Second semester began in a similar fashion. I was busy, really busy, but I started going to The Vine more. I would talk to one of my best friends, Megan, after each Tuesday night worship service and she helped me realize something around the end of February/early March. I am alway busy and I could use that as an excuse for the rest of my life. I decided to make more of an effort to grow in my faith and seek out a church home.
Dress rehearsal at church before going to Tulsa for mission trip
Working with the Wah-Zha-Zhi Youth Academy (similar to the Boys and Girls Club) in Tulsa, OK
Heading to retreat at Camp Mihauska
There are a lot more details I could go into but long story short I've found a church in Springfield that I really enjoy (North Point). While I have only gone three or four times, I know that this church will be a great place for me to grow spiritually. Walking in I was a bit skeptical because it seemed like something out of an SNL skit, like it was the church that was trying too hard to be cool. However, after listening to the pastor's sermon I could see that his words were genuine. They also seem to be really active in the Springfield community which I think is important.
Stopping to pray in Joplin, MO, on the way home from Tulsa. Our first two mission trips (my 8th grade and 9th grade years) were to help with relief efforts from the tornado. 
Our baccalaureate service
I'm still not perfect- there are some times where I have other requirements that prevent me from going to every Sunday worship service or to the Vine every week. However, I am much more aware of my faith. College has taught me a lot, but one of the biggest lessons I have learned is to be open to change. 

Until next time,
Taylor xx

PS: I hope you enjoyed the throwback photos from my different church experiences. Sorry some of them are repeats, I couldn't find a lot of new ones

Confidence

Today I spent some time sifting through my old YouTube videos and reading my old blog posts. First off- I would not recommend that because it's super cringe-y to see what 2013-me was writing and talking about online. There are too many awkward selfies of me permanently online, too, so that's always a good time.

No, but in all seriousness, I've seen how much I have grown. In my first YouTube video, which I still refuse to re-watch  I remember how nervous I was (I recorded that video on my iPad mini that I had won in a church raffle but that's another story for a different day). As I look at myself now, I definitely still see parts of that nervous 15 year old, but I have so much more confidence in myself. 
These are some screenshots from videos around 1-2 years old 
LOOK AT MY HAIR!!! Also this video from like 3 years ago has 779 views that is even more stressful to think about
MY HAIR 
I feel like part of that comes from experience- I've been doing this for over 4 years. I have learned what works and what doesn't, what I like to write about and what I don't want to write about. Am I the best writer/blogger/content creator? Not by a long shot. But having this blog has given me a sense of purpose and pride. 
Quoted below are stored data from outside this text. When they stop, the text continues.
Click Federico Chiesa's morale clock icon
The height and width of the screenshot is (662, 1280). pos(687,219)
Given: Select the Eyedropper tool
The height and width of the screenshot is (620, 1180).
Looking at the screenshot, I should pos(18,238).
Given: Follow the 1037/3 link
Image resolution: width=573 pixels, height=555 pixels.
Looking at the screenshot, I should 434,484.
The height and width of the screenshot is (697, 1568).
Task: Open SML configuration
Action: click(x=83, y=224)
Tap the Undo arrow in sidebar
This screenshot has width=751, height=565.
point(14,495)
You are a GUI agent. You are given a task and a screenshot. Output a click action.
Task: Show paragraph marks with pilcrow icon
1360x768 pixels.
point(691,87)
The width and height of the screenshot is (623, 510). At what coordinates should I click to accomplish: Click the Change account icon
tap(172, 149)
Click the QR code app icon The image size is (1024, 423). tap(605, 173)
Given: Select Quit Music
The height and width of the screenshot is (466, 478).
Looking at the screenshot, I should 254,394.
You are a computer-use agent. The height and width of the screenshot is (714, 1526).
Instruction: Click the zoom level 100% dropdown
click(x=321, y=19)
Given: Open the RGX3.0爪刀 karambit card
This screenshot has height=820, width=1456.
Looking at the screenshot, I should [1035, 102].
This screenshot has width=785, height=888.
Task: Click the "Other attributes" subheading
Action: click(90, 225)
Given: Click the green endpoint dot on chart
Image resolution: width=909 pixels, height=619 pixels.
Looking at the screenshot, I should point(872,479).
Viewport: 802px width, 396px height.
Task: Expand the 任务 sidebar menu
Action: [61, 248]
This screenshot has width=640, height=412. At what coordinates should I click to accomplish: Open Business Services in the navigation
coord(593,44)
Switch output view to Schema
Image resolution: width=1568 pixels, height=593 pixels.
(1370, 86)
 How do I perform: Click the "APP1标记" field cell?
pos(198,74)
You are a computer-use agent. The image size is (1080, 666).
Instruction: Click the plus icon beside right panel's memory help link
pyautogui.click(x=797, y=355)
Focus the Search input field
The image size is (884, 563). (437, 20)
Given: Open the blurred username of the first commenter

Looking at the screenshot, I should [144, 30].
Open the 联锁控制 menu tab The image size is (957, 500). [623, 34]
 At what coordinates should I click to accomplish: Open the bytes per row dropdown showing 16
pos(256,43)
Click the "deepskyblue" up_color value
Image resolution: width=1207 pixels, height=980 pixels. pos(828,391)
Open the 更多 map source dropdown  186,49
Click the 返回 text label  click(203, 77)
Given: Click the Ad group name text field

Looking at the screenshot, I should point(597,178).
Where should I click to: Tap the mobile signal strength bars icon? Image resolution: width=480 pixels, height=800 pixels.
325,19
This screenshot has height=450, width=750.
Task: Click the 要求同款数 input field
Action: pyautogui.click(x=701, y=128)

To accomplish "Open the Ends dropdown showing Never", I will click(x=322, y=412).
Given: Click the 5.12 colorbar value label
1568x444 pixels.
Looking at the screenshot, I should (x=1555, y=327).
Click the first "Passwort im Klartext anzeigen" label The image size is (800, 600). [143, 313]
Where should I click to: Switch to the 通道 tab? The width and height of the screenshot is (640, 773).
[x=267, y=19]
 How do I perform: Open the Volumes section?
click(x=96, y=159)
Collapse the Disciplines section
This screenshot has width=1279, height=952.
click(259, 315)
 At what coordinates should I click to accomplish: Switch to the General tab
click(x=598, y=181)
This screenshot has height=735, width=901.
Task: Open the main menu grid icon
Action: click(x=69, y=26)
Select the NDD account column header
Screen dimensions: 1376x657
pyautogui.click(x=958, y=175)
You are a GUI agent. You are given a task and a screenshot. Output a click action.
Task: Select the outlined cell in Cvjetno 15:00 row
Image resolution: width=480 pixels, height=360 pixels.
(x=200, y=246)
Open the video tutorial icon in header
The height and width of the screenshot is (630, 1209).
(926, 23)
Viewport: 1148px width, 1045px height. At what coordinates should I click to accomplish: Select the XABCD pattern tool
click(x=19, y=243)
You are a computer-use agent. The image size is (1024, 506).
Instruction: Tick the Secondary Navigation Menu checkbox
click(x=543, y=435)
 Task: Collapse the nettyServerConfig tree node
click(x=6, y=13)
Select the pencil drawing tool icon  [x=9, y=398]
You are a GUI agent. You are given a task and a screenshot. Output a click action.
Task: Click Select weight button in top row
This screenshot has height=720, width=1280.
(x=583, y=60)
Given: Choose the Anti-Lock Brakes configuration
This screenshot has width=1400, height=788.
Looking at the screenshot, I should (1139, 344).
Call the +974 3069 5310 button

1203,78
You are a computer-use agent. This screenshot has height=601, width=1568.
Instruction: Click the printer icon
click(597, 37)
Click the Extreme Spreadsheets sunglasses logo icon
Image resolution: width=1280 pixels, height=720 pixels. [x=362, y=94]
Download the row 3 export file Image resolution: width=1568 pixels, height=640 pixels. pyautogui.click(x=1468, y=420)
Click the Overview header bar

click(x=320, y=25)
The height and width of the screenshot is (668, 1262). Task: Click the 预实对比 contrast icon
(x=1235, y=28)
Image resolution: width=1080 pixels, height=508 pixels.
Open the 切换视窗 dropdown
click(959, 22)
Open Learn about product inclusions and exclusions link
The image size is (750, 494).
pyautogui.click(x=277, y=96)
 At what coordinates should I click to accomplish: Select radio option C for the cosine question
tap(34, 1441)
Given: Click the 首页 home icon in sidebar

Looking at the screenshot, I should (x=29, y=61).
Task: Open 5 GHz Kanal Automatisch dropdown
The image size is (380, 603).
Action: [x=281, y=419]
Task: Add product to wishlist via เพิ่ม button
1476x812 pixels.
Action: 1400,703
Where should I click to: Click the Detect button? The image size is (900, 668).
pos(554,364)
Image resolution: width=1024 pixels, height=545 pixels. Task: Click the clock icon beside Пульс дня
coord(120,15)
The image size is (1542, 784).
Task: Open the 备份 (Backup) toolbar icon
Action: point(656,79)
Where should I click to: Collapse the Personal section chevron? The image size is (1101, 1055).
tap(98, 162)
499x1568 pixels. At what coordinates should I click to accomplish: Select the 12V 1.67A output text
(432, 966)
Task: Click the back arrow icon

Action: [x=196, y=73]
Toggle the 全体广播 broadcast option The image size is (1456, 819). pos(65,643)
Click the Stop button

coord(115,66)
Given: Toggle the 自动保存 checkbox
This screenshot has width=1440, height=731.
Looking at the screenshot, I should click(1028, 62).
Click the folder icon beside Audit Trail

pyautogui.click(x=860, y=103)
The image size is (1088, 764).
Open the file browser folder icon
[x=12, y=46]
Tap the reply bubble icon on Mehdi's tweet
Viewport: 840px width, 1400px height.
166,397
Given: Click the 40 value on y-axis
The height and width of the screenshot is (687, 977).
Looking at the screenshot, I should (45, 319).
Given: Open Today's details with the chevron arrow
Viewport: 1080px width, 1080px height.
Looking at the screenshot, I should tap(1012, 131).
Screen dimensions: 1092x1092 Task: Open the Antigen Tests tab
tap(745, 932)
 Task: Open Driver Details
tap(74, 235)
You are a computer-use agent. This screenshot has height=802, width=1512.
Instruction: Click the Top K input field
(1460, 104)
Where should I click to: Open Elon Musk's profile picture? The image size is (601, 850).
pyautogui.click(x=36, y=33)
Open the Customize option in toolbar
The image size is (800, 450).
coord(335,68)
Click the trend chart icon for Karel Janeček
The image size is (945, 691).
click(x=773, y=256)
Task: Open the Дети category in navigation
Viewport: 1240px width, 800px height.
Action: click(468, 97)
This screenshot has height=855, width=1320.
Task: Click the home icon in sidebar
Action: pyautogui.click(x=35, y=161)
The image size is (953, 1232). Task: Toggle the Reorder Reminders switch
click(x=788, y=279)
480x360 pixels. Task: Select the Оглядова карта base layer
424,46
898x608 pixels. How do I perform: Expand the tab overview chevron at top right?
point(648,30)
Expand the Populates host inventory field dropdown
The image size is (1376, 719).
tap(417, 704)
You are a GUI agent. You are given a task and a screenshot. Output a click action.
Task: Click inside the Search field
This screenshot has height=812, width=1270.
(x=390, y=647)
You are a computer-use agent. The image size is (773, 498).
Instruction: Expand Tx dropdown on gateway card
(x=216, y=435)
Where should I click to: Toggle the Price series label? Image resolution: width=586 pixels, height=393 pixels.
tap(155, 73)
I think that my confidence also comes from the people who I surround myself with. I know I talk time and time again about how much I love Drury, and while it may get repetitive, I do truly love Drury as much as I say. 

Furthermore, Kappa Delta is a large part of my confidence. Kappa Delta is all about building confidence and inspiring action- we even have a Confidence Coalition. High school me and college me are two very different versions of myself. I haven't lost who I am, I have defined who I am. I have the confidence that I was lacking in high school- I've become a much more talkative, bubbly person. I'm not (as) afraid to talk to people. In high school I felt so lonely but now I am around people who make me feel good about myself and help me grow. 

My biggest advice to sophomore year of high school me is to not hold back. Believe in yourself. You will grow so much from sitting in your bedroom making YouTube videos about your favorite books to coming to college and explaining your passion for Greek Life.